Posts File Encryption with GPG
Post
Cancel

File Encryption with GPG

A week ago, I had a task related to file encryption, the only technology available was GnuPrivacy Guard (GPG) so I took a day to research it. So today I want to summarize what I have learned from this topic.

1. Introduction

GPG is a complete and free implementation of the OpenPGP standard, which is the most widely used email encryption standard. It helps us to protect our privacy when communicating on the Internet. Just imagine a hacker hacks the financial report of your company and there is no encryption method applied to it, this would be the worst situation that nobody ever wants.

2. How it works

Generally, GPG is two-way encryption in which we can encrypt the data on one side and decrypt it on another side.
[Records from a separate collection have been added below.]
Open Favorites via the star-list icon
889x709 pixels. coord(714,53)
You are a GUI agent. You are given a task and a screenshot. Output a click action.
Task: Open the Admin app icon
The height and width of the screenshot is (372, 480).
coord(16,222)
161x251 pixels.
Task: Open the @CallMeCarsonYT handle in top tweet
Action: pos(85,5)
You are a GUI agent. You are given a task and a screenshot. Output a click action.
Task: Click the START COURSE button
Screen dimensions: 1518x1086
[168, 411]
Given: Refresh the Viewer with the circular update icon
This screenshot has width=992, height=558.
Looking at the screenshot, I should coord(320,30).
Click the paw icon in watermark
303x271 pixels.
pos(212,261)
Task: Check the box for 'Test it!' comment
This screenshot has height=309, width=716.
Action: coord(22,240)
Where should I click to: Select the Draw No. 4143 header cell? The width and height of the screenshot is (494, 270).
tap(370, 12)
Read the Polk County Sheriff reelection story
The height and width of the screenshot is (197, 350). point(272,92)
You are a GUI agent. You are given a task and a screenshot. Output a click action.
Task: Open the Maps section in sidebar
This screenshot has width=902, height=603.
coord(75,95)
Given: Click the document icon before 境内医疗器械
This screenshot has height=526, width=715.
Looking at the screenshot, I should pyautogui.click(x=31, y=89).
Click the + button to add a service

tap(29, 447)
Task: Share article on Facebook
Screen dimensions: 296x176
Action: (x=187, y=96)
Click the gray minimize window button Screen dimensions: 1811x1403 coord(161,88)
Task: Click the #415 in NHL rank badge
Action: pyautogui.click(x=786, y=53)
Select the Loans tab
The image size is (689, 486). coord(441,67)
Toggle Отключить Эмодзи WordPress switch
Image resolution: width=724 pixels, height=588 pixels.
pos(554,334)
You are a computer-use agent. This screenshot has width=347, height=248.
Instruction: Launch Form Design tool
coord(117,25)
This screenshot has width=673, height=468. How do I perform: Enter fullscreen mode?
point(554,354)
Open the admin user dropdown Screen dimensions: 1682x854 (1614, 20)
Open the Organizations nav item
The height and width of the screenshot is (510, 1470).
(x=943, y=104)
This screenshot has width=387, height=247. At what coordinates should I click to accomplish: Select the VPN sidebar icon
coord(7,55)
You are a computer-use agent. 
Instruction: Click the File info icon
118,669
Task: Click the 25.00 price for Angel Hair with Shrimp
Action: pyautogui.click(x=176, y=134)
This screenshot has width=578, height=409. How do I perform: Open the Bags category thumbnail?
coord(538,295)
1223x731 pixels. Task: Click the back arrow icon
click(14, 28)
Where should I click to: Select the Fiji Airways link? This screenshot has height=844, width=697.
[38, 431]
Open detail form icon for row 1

The basic workflow consists of 3 steps:

  1. Generate a public and private key using the GPG command-line tool
  2. Give the public key to the others, have them import the key
  3. Encrypt the data using the public key and send it back to us
  4. Decrypt the encrypted data using our private key

Besides file protection, the digital signature is another application of GPG, but it is out of the scope of this post. You can find out more in the document.

In the following section, I will demonstrate and explain each step using Python. Don’t worry if you don’t know Python, you just need to understand the core idea in the code.

a. Setup

Let’s go and install the library. From the description, you need Python 2.4 or higher to use it.

1
pip install python-gnupg

b. Generate a public and private keypair

1
2
3
4
5
6
7
8
9
10
11
12
13
14
15
16
17
18
19
20
21
22
23
24
25
26
27
28
29
30
31
32
33
34
35
import gnupg

# Initialize the GPG instance with a root folder, where your keys will be stored.
gpg = gnupg.GPG(gnupghome="/any/folder")
# A passphrase is needed when you decrypt the data using your private key
# It serves as another authentication layer to verify the private key's owner
passphrase = "the_decryption_password"
input_data = gpg.gen_key_input(
    # Associate the keypair with owner information
    # This is just for identification, not for verification
    name_real="Tai Le",
    name_email="ltquoctaidn98@gmail.com", 
    # Specify our passphrase here
    passphrase=passphrase,
    # Encryption method like RSA, DSA, ....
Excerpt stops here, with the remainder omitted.